[Data extracted from a collection]

───

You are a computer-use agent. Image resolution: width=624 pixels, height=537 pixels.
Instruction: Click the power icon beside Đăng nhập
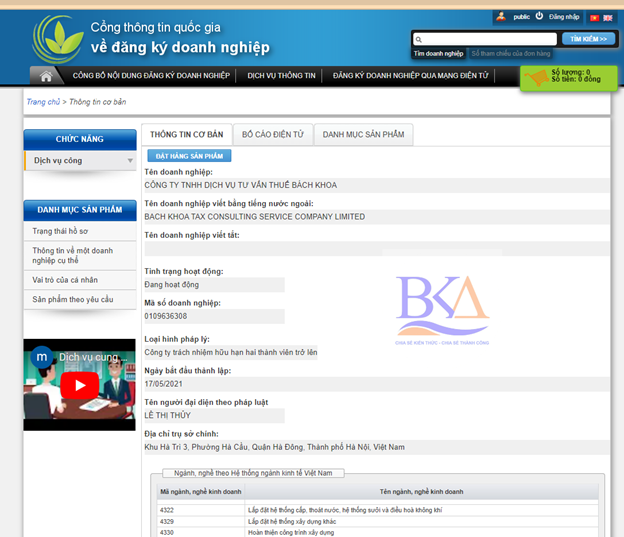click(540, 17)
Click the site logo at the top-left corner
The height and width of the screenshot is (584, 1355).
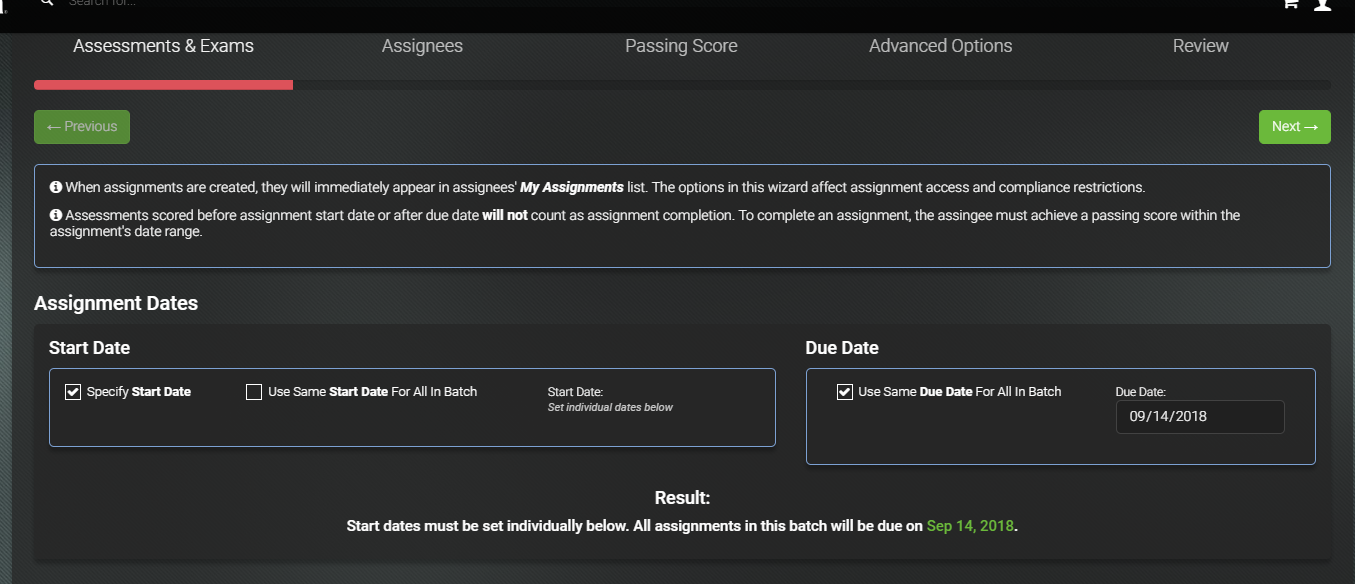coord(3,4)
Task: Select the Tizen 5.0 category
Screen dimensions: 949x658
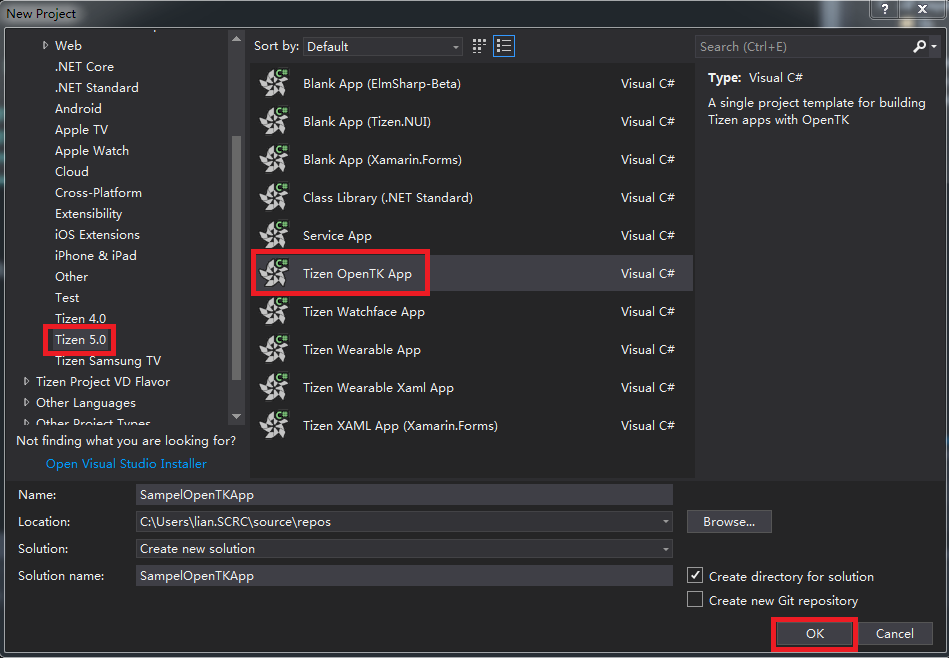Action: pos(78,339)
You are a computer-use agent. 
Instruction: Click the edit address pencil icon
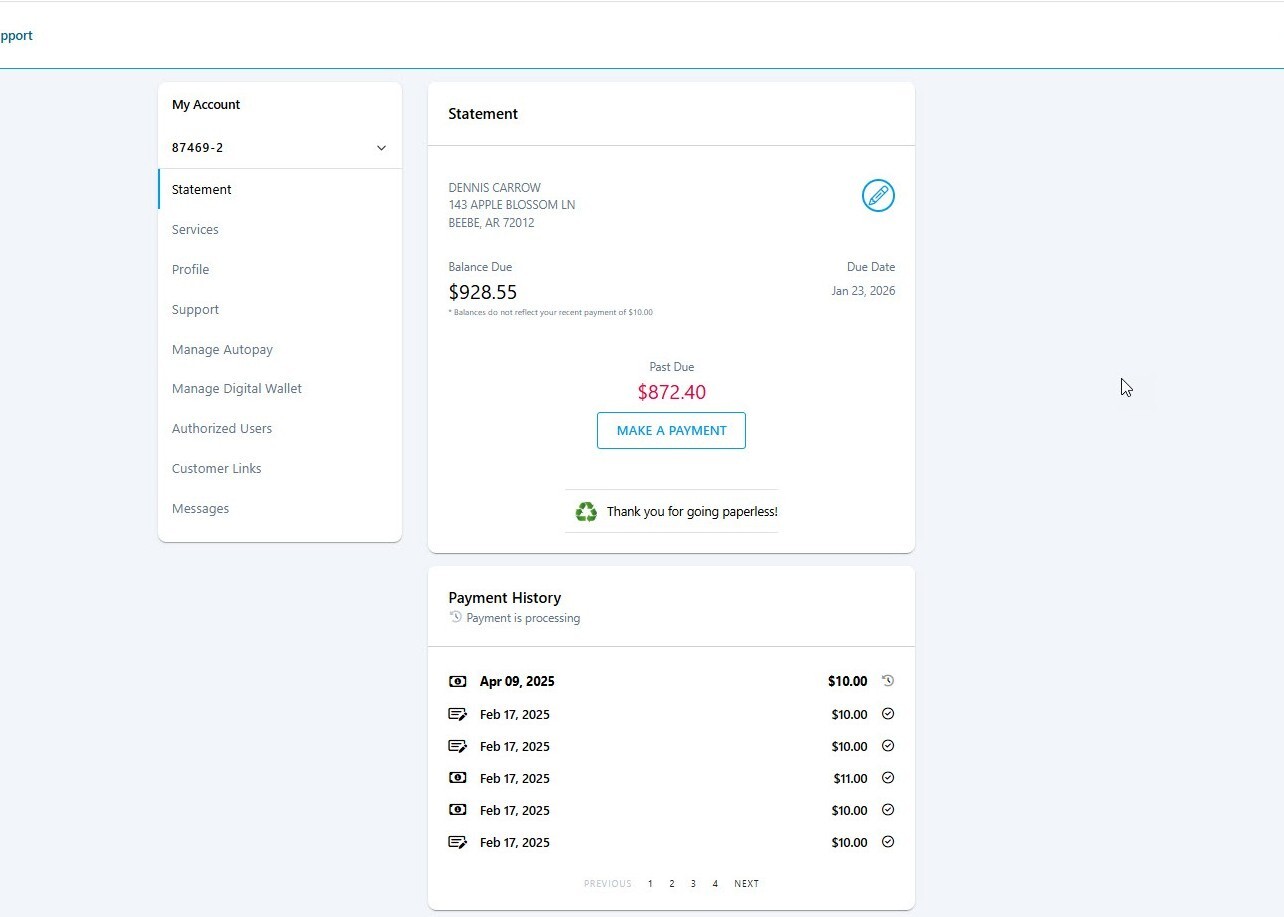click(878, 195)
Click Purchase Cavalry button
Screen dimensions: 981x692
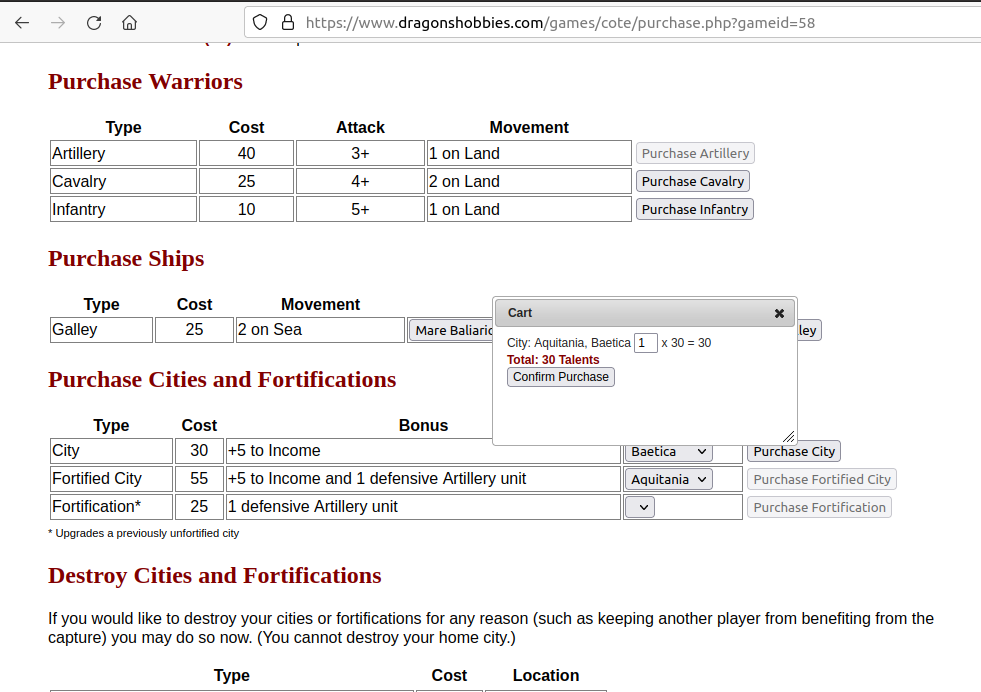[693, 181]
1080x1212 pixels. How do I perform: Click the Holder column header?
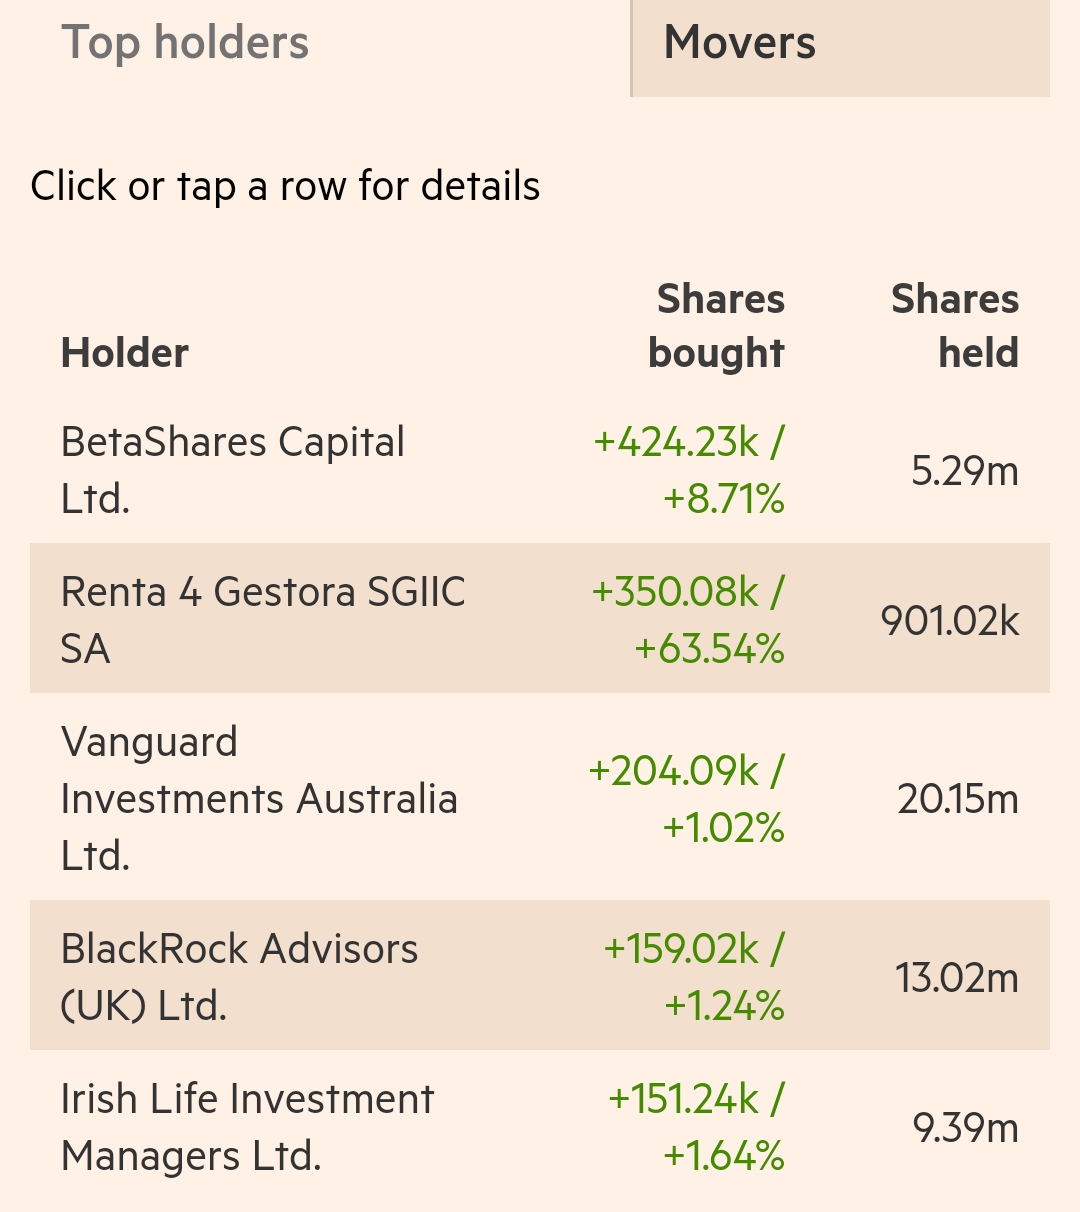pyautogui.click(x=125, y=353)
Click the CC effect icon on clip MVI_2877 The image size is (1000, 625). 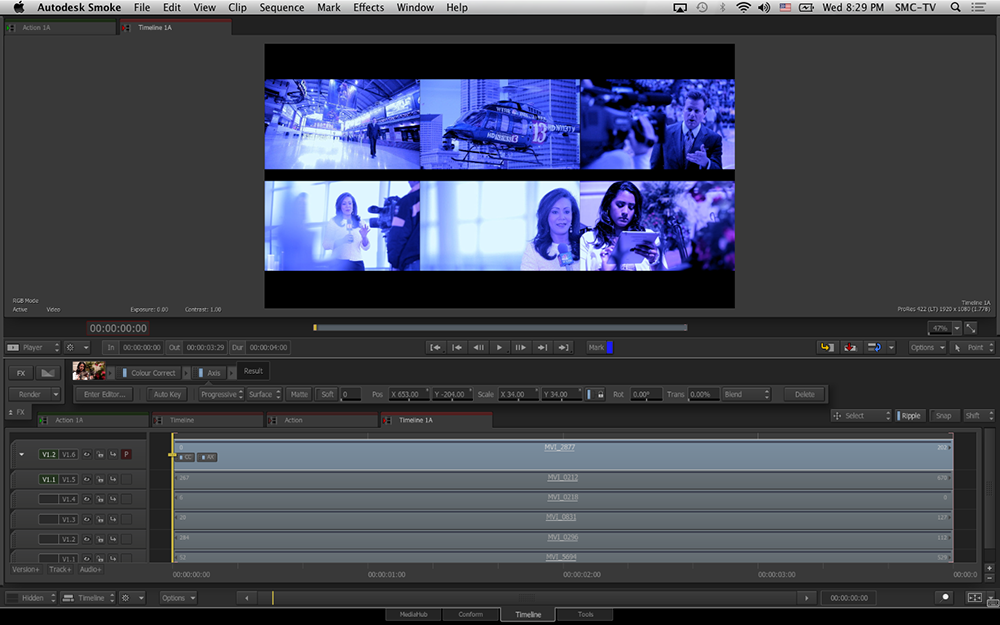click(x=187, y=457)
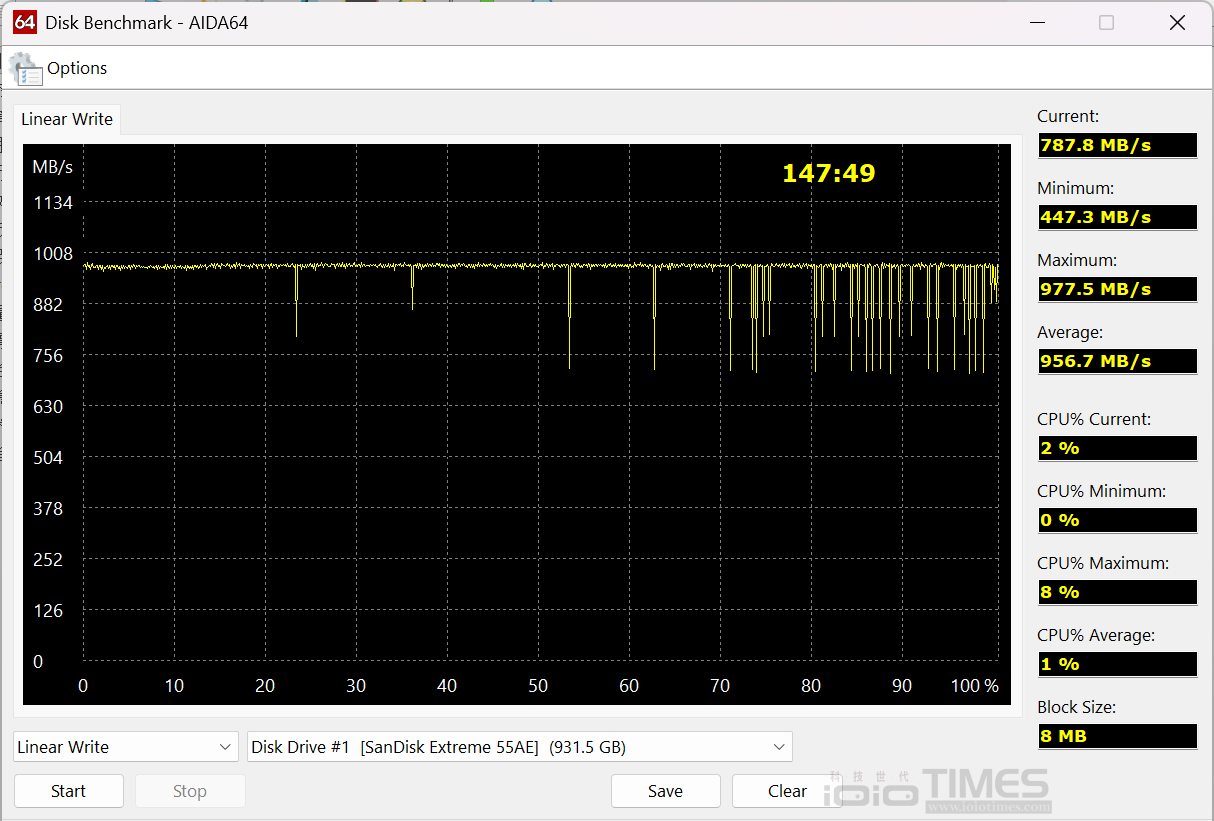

───

> **ASSIGNMENT**
Check each line above for the string "computer" and return those that contain it.

> **SOLUTION TO THE EXERCISE**
You are a computer-use agent. Image resolution: width=624 pixels, height=537 pixels.
You are a computer-use agent. 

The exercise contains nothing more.